O impacto do aborto na saúde futura nos Estados Unidos

A Câmara dos Deputados dos Estados Unidos aprovou na quinta-feira (9) a renovação dos subsídios do Affordable Care Act (ACA), conhecido como Obamacare. Este programa visa reduzir os custos de saúde, ajudando a cobrir parte dos planos de saúde de famílias de baixa e média renda. Os subsídios, que já haviam expirado em dezembro de 2025, são uma medida importante para controlar os gastos com saúde da população.

A aprovação do projeto foi marcada por um movimento incomum: 17 deputados republicanos se uniram aos democratas para garantir a votação favorável. Agora, a proposta seguirá para o Senado, onde as discussões podem ser complicadas devido a um tema controverso: o aborto.

Desde 1976, a Emenda Hyde impede que impostos sejam usados para financiar abortos, exceto em casos de estupro ou risco de vida da gestante. Recentemente, o ex-presidente Donald Trump gerou desconforto entre os republicanos ao sugerir que os deputados deveriam ser mais flexíveis em relação a essa restrição.

O Partido Republicano, que tem sua própria proposta de programa de saúde, considera que a extensão dos subsídios do Obamacare por três anos, aprovada na Câmara, enfrenta dificuldades de aceitação no Senado, onde os democratas têm a maioria. Apesar disso, a adesão de alguns republicanos à proposta pode pressionar os senadores a chegarem a um acordo, podendo incluir a ideia de pagamentos diretos para as famílias.

Atualmente, os planos de saúde que cobrem abortos em estados onde o procedimento é legal devem separar esses custos dos subsídios federais.
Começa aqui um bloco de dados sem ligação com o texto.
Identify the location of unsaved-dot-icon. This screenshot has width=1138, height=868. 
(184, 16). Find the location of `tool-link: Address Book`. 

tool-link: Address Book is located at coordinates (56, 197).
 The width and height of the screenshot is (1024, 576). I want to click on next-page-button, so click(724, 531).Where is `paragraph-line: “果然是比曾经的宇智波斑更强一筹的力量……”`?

No entanto, a base republicana e grupos antiaborto estão buscando novas restrições que impediriam planos que ofereçam essa cobertura de receber qualquer ajuda federal.

Essa proposta é vista com desagrado entre os democratas, que desejam abolir a Emenda Hyde nas discussões. O projeto que foi aprovado não menciona o aborto diretamente, um fator que contribuiu para a pressão de grupos antiaborto, resultando na falta de um acordo em dezembro e na expiração dos subsídios.
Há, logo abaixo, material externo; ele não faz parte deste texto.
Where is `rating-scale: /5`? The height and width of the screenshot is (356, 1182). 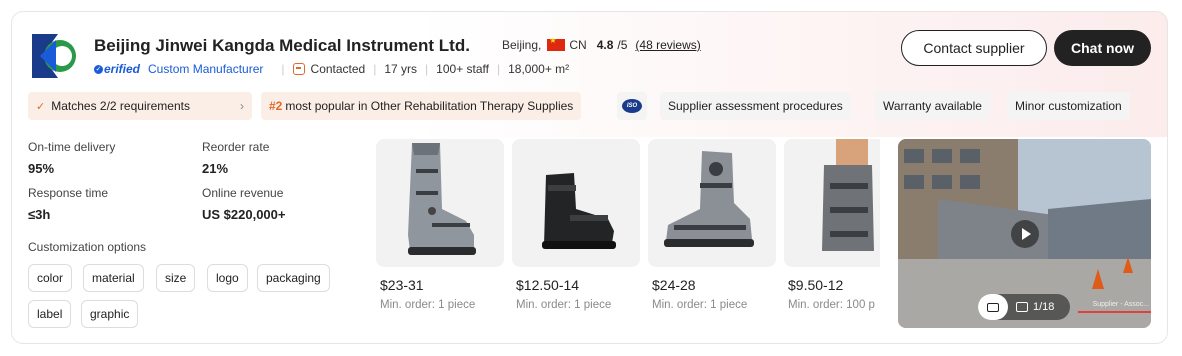 rating-scale: /5 is located at coordinates (622, 45).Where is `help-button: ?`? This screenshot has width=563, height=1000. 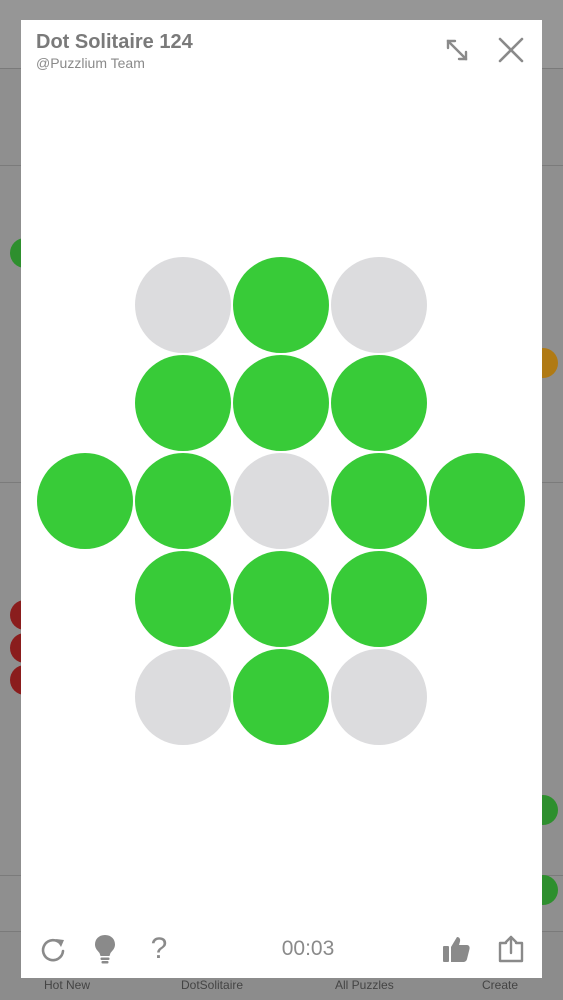
help-button: ? is located at coordinates (159, 949).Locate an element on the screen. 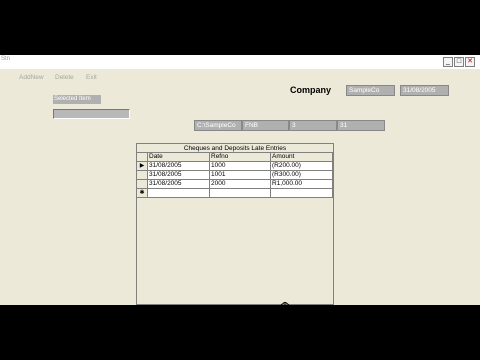  menu-item-exit: Exit is located at coordinates (92, 78).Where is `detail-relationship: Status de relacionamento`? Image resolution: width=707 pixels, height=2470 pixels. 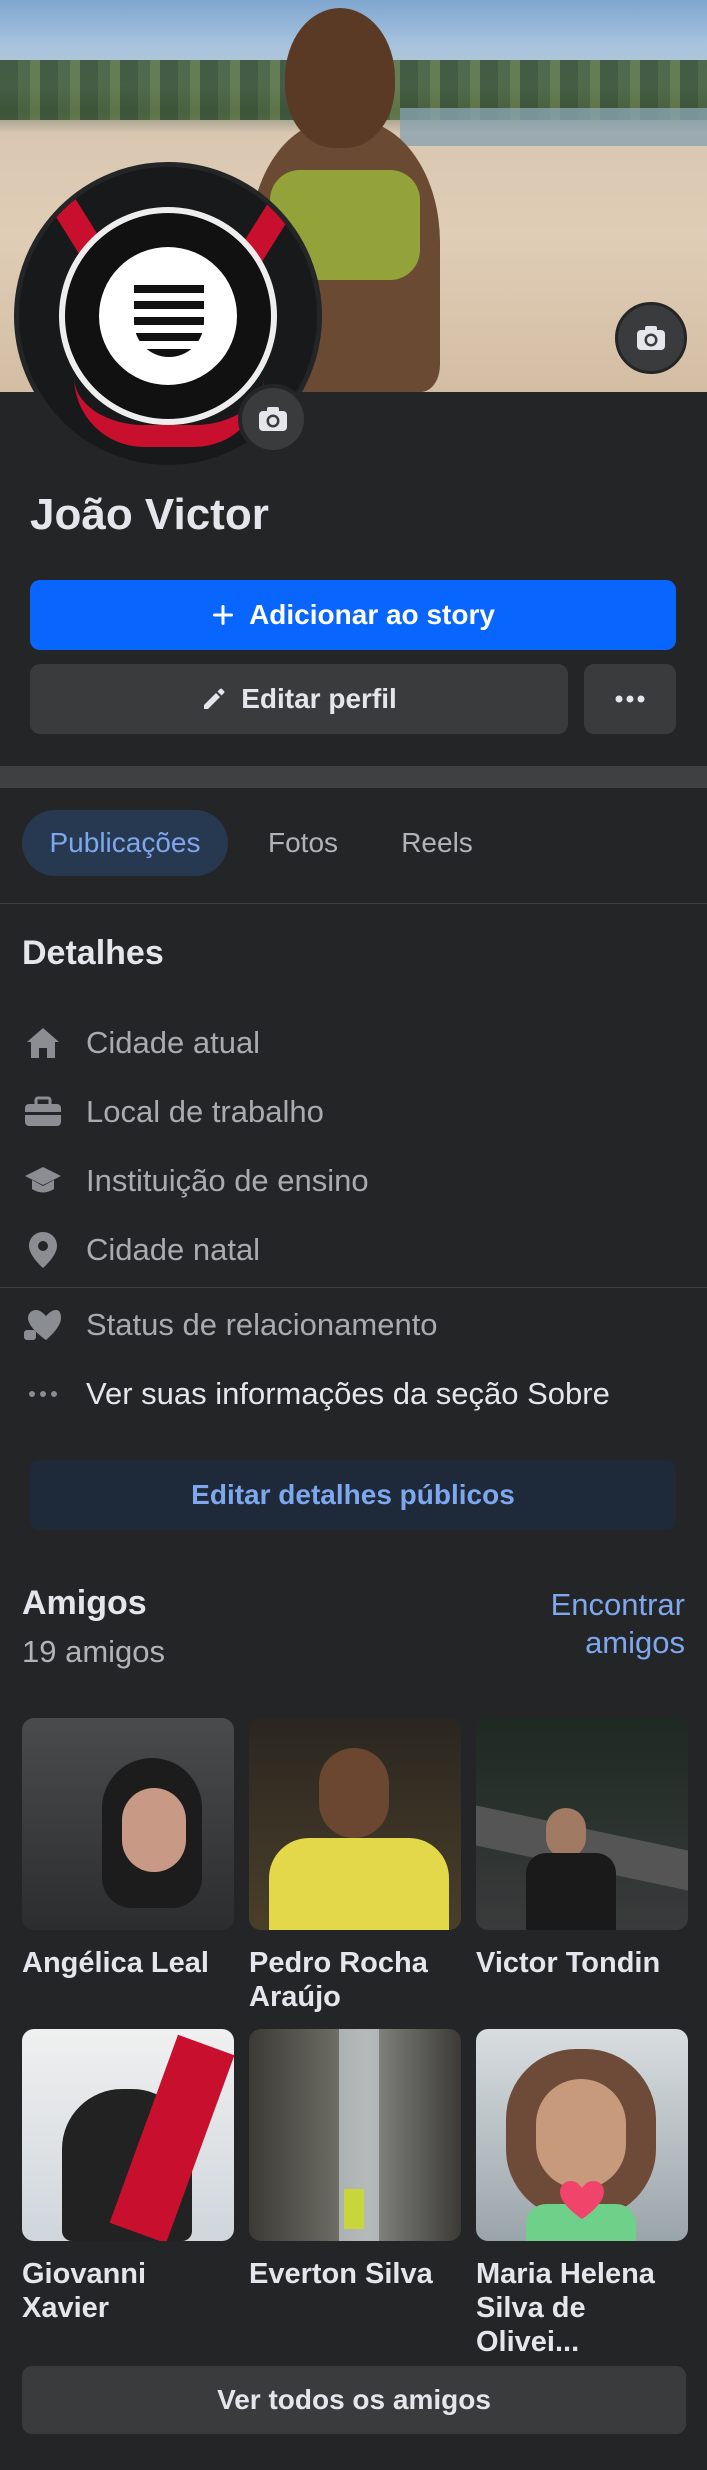 detail-relationship: Status de relacionamento is located at coordinates (230, 1325).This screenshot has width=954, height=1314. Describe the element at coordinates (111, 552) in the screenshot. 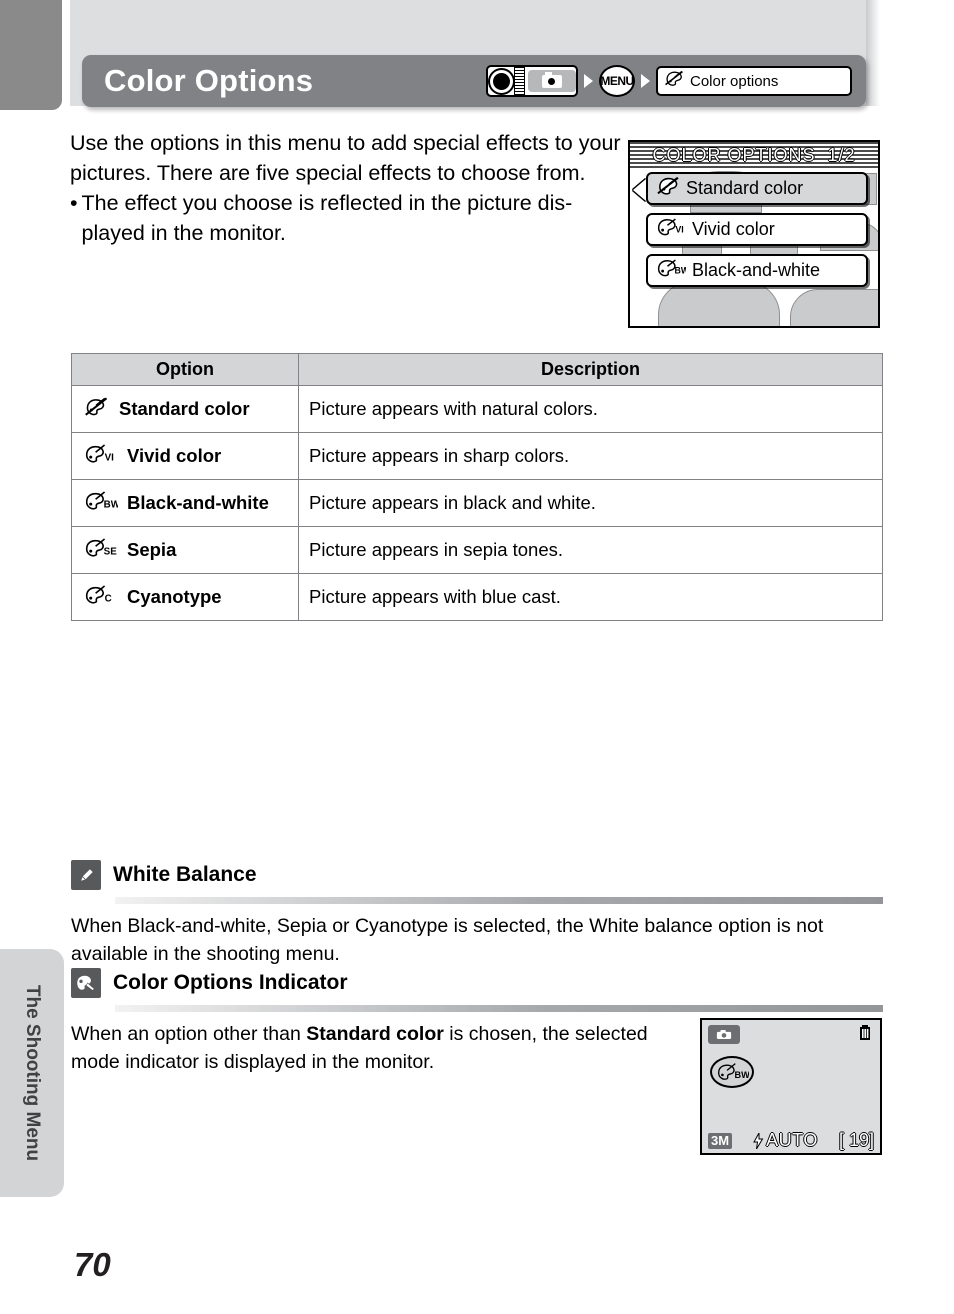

Durante um discurso no Kennedy Center, em Washington, Trump pediu aos republicanos que fossem “um pouco flexíveis” para facilitar um acordo sobre o programa de saúde, ressaltando a importância de controlar a alta nos custos de vida. Contudo, essa sugestão não foi bem recebida por alguns aliados, como o senador Kevin Cramer, que afirmou que a flexibilidade não é uma opção para o partido.

Marjorie Dannenfelser, presidente da organização antiaborto Susan B. Anthony, também expressou preocupações, alertando que se o Partido Republicano se afastar de seus compromissos históricos, isso pode prejudicar suas relações com os eleitores e resultar em perdas nas próximas eleições.

As eleições legislativas de meio de mandato estão marcadas para o final de 2026 e servirão como um indicativo da popularidade do governo. Atualmente, os republicanos controlam ambas as Casas do Congresso, mas com uma margem menor na Câmara. Neste cenário, os líderes do partido precisam avaliar qual fator terá mais impacto sobre os eleitores: a flexibilização em relação ao aborto ou o aumento nos custos de saúde. Trump indicou que a questão econômica é sua prioridade.

O ex-presidente já alterou sua posição sobre o aborto em várias ocasiões. Embora tenha demonstrado apoio a grupos que defendem a criminalização total, como ao perdoar ativistas presos por protestos violentos, ele tem mantido uma distância do tema em sua segunda gestão.